Assertions let you test like this:

Diagram showing the same tables and transformation stages as in the previous diagram, but with separate assertions checking each table after the input table

Each table is checked independently, possibly using different assertions. You don’t have to use assertions on all your tables (as shown above) if you don’t want to. I’ve deliberately left out the input table, because I’m assuming that its data is not under our control.

The underlying database can enforce certain things on the data, via the tables’ schema. For instance, you can’t insert a string into an int column, or a column can’t be null. However, there are often a lot of other things that you might want to enforce that the database doesn’t help with. This could be things like:

  • What looks like an int field is actually a field that should be restricted to the values 1-17.
  • What looks like a pair of floating point numbers should be restricted to a longitude and latitude pair that refers to somewhere in the UK.

An example of this kind of thing is Great Expectations. It lets you do things like:

  • expect_column_values_to_match_regex
  • expect_column_sum_to_be_between
  • expect_column_values_to_be_json_parseable
  • etc.

They can be called via a Python script, a Jupyter notebook etc. This approach can be used in production, as it just reads data and checks that, however it got there, it conforms to expectations. It’s good at spotting the existence of bad things, but not so good at spotting the absence of expected good things. If the transformation silently dropped some or all inputs on the floor, it might not produce any data in the output table[s] that falls foul of the assertions. It might not produce any good output either, but the assertions might not notice this.

Checking the consistency of the tables before and after a transformation

I go into detail about this in another article on testing data pipelines. This approach relies on there being properties of the data that you want to stay constant, even as the data is being transformed. If the data represents people buying something, you wouldn’t want the total number or value of orders to change, even as the data is grouped, split etc. If the data represents people watching video online, you wouldn’t want the total number of things watched or total duration watched to change.

To check this, you query each table for the properties you’re interested in. The details of each query will probably change as the data gets transformed, but you want the same information from each. When you have the answers from these queries, you simply check that they’re the same.

Diagram showing the same data pipeline as in the first diagram, but with tests that check each pair of adjacent tables

This can be used in production, as you are only reading data from database tables, however it got there. It can only be used for testing properties that stay the same after the transformation, which might exclude some of the properties you’re interested in.

It is sometimes called reconciliation, because you’re reconciling two tables against each other. There are two interesting interactions of this approach with the design of the transformation. Both of them are about designing for testability and observability.

If you have only one large transformation (that goes straight from the blue input table to the green output table), then you can compare only one pair of numbers. If the numbers are different, then you don’t have much clue as to where the problem is. You could get a better idea if there were intermediate steps as in the diagram, but this comes at the cost of more reading and writing database tables, so a trade-off needs to be made.
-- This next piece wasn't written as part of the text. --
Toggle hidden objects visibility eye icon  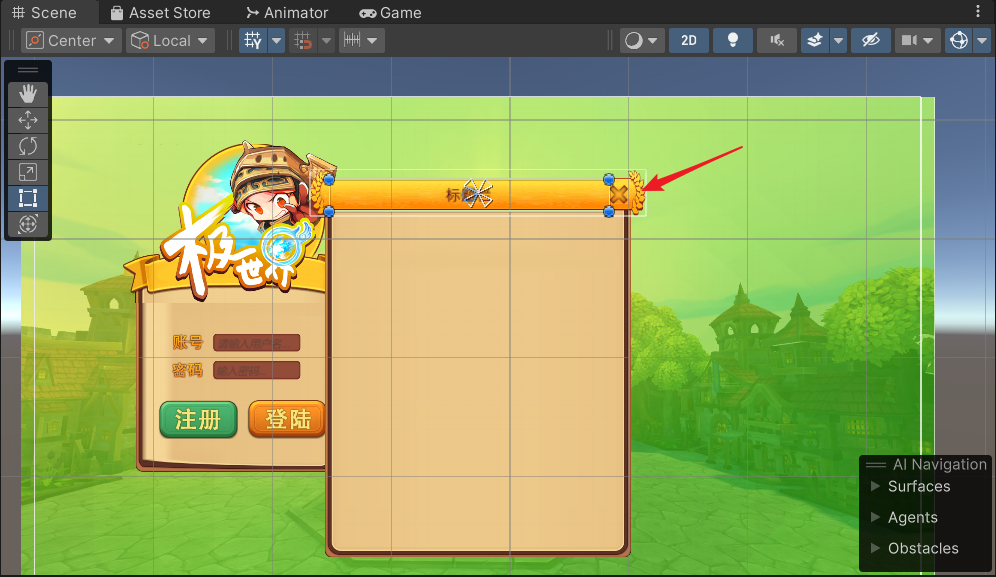tap(870, 41)
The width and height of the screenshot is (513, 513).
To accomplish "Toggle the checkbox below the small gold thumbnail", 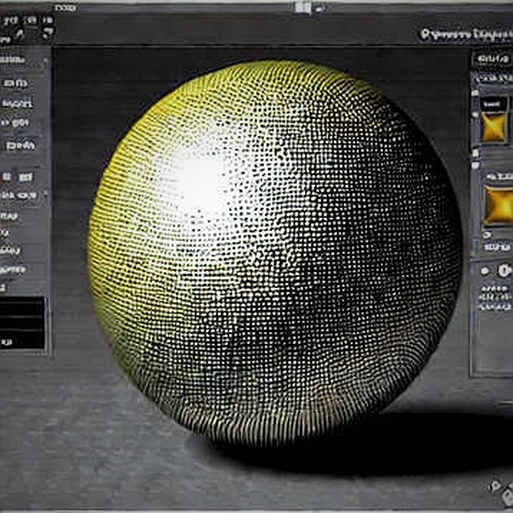I will coord(476,153).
The other interaction is error handling. If your transformation checks that sales orders have a total cost, i.e. keeps only records that have a non-null total cost, this will protect downstream code from bad data. However, unless you do something about it, you will have no visibility of the rejected rows – they will silently disappear. A particularly sneaky version of this is joins – looking up data in another table that matches the row in this table. People seem to default to using an inner join, so that if no match is found then no output is produced. I.e. the input row is thrown away when no match is found.

If you have several stages where rows can be rejected, you might start with 100 rows and end up with 87 but not know why. Also, the reconciliation checks will fail and you won’t know where the error occurred.

An answer to both of these problems is to have an explicit place to put rejects. This could be an extra table per stage that could reject things, or a global reject table that somehow identifies where the reject came from. The reconciliation checks can compare the total number and value of inputs to the total number and value of good output and rejects combined.

Checking for expected outputs given known inputs

This is probably what many people think of when they consider testing a transformation. You put known data into the beginning of the transformation, and check that the expected output is produced.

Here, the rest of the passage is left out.